> PROBLEM TO WORK ON
Set down the listing below again, exactly as written.

+++ MATERIAL TO PROCESS +++

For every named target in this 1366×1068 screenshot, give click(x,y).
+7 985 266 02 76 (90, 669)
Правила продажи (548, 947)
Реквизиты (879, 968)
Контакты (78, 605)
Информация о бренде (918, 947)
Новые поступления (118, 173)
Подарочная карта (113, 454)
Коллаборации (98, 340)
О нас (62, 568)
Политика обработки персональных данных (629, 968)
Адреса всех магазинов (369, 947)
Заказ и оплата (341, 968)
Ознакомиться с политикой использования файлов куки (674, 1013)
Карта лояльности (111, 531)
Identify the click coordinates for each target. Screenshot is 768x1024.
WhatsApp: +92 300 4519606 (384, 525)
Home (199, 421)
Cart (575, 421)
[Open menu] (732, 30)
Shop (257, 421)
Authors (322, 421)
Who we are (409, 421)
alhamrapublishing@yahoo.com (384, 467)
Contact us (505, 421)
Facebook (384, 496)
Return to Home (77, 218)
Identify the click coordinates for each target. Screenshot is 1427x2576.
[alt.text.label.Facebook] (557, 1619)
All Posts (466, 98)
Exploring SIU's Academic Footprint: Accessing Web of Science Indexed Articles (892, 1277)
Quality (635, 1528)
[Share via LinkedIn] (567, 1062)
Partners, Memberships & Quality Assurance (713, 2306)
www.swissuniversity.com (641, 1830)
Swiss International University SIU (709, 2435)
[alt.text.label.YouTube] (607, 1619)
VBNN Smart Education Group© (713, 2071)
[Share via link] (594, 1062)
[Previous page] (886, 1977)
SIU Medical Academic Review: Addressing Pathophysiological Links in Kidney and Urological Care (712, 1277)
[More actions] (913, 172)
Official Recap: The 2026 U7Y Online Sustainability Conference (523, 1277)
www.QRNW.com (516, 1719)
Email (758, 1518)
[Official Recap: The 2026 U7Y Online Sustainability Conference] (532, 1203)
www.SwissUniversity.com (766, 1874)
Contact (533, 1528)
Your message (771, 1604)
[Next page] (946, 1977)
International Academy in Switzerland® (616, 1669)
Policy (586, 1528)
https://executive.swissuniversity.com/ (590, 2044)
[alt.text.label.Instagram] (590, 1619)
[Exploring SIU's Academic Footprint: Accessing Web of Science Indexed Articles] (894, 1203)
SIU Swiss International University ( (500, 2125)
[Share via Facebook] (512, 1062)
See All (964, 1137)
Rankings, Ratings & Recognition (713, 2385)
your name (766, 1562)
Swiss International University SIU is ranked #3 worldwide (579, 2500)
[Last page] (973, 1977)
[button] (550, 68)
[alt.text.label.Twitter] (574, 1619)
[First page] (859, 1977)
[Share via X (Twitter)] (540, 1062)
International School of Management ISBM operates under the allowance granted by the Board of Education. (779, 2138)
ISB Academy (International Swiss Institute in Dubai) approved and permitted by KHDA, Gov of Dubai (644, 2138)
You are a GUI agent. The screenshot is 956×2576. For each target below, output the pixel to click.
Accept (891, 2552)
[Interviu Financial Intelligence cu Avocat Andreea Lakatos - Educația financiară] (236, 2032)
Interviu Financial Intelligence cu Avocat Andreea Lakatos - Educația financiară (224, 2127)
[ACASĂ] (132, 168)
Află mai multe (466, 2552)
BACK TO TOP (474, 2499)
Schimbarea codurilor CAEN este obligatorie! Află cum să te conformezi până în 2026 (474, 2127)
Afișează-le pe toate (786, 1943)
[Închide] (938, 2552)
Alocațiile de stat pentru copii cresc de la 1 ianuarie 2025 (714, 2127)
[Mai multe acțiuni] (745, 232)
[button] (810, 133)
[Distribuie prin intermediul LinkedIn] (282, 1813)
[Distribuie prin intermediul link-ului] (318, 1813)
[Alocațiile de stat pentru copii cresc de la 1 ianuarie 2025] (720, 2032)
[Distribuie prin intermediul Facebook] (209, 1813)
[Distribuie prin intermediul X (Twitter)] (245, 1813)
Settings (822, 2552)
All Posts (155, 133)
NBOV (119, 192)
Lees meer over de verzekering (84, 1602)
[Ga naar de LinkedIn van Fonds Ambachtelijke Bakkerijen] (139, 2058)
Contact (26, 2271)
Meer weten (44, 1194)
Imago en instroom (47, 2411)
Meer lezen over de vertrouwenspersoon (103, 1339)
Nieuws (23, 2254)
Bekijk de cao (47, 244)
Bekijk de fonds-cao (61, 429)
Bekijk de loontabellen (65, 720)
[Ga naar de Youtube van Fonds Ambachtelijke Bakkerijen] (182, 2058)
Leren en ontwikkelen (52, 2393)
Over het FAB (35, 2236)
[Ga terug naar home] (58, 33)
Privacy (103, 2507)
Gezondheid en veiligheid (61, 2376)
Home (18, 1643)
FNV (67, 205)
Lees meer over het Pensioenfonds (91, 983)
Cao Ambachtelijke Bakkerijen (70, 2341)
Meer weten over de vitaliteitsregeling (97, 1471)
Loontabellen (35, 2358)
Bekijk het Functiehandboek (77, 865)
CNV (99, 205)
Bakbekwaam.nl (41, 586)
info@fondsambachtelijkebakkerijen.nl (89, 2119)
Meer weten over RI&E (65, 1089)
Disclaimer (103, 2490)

+++

> ANSWER SECTION
For every named target in this 1366×1068 screenshot, give click(x,y).
+7 985 266 02 76 (90, 669)
Правила продажи (548, 947)
Реквизиты (879, 968)
Контакты (78, 605)
Информация о бренде (918, 947)
Новые поступления (118, 173)
Подарочная карта (113, 454)
Коллаборации (98, 340)
О нас (62, 568)
Политика обработки персональных данных (629, 968)
Адреса всех магазинов (369, 947)
Заказ и оплата (341, 968)
Ознакомиться с политикой использования файлов куки (674, 1013)
Карта лояльности (111, 531)
Identify the click coordinates for each target. Screenshot is 768x1024.
WhatsApp: +92 300 4519606 (384, 525)
Home (199, 421)
Cart (575, 421)
[Open menu] (732, 30)
Shop (257, 421)
Authors (322, 421)
Who we are (409, 421)
alhamrapublishing@yahoo.com (384, 467)
Contact us (505, 421)
Facebook (384, 496)
Return to Home (77, 218)
Identify the click coordinates for each target. Screenshot is 1427x2576.
[alt.text.label.Facebook] (557, 1619)
All Posts (466, 98)
Exploring SIU's Academic Footprint: Accessing Web of Science Indexed Articles (892, 1277)
Quality (635, 1528)
[Share via LinkedIn] (567, 1062)
Partners, Memberships & Quality Assurance (713, 2306)
www.swissuniversity.com (641, 1830)
Swiss International University SIU (709, 2435)
[alt.text.label.YouTube] (607, 1619)
VBNN Smart Education Group© (713, 2071)
[Share via link] (594, 1062)
[Previous page] (886, 1977)
SIU Medical Academic Review: Addressing Pathophysiological Links in Kidney and Urological Care (712, 1277)
[More actions] (913, 172)
Official Recap: The 2026 U7Y Online Sustainability Conference (523, 1277)
www.QRNW.com (516, 1719)
Email (758, 1518)
[Official Recap: The 2026 U7Y Online Sustainability Conference] (532, 1203)
www.SwissUniversity.com (766, 1874)
Contact (533, 1528)
Your message (771, 1604)
[Next page] (946, 1977)
International Academy in Switzerland® (616, 1669)
Policy (586, 1528)
https://executive.swissuniversity.com/ (590, 2044)
[alt.text.label.Instagram] (590, 1619)
[Exploring SIU's Academic Footprint: Accessing Web of Science Indexed Articles] (894, 1203)
SIU Swiss International University ( (500, 2125)
[Share via Facebook] (512, 1062)
See All (964, 1137)
Rankings, Ratings & Recognition (713, 2385)
your name (766, 1562)
Swiss International University SIU is ranked #3 worldwide (579, 2500)
[Last page] (973, 1977)
[button] (550, 68)
[alt.text.label.Twitter] (574, 1619)
[First page] (859, 1977)
[Share via X (Twitter)] (540, 1062)
International School of Management ISBM operates under the allowance granted by the Board of Education. (779, 2138)
ISB Academy (International Swiss Institute in Dubai) approved and permitted by KHDA, Gov of Dubai (644, 2138)
You are a GUI agent. The screenshot is 956×2576. For each target below, output the pixel to click.
Accept (891, 2552)
[Interviu Financial Intelligence cu Avocat Andreea Lakatos - Educația financiară] (236, 2032)
Interviu Financial Intelligence cu Avocat Andreea Lakatos - Educația financiară (224, 2127)
[ACASĂ] (132, 168)
Află mai multe (466, 2552)
BACK TO TOP (474, 2499)
Schimbarea codurilor CAEN este obligatorie! Află cum să te conformezi până în 2026 (474, 2127)
Afișează-le pe toate (786, 1943)
[Închide] (938, 2552)
Alocațiile de stat pentru copii cresc de la 1 ianuarie 2025 (714, 2127)
[Mai multe acțiuni] (745, 232)
[button] (810, 133)
[Distribuie prin intermediul LinkedIn] (282, 1813)
[Distribuie prin intermediul link-ului] (318, 1813)
[Alocațiile de stat pentru copii cresc de la 1 ianuarie 2025] (720, 2032)
[Distribuie prin intermediul Facebook] (209, 1813)
[Distribuie prin intermediul X (Twitter)] (245, 1813)
Settings (822, 2552)
All Posts (155, 133)
NBOV (119, 192)
Lees meer over de verzekering (84, 1602)
[Ga naar de LinkedIn van Fonds Ambachtelijke Bakkerijen] (139, 2058)
Contact (26, 2271)
Meer weten (44, 1194)
Imago en instroom (47, 2411)
Meer lezen over de vertrouwenspersoon (103, 1339)
Nieuws (23, 2254)
Bekijk de cao (47, 244)
Bekijk de fonds-cao (61, 429)
Bekijk de loontabellen (65, 720)
[Ga naar de Youtube van Fonds Ambachtelijke Bakkerijen] (182, 2058)
Leren en ontwikkelen (52, 2393)
Over het FAB (35, 2236)
[Ga terug naar home] (58, 33)
Privacy (103, 2507)
Gezondheid en veiligheid (61, 2376)
Home (18, 1643)
FNV (67, 205)
Lees meer over het Pensioenfonds (91, 983)
Cao Ambachtelijke Bakkerijen (70, 2341)
Meer weten over de vitaliteitsregeling (97, 1471)
Loontabellen (35, 2358)
Bekijk het Functiehandboek (77, 865)
CNV (99, 205)
Bakbekwaam.nl (41, 586)
info@fondsambachtelijkebakkerijen.nl (89, 2119)
Meer weten over RI&E (65, 1089)
Disclaimer (103, 2490)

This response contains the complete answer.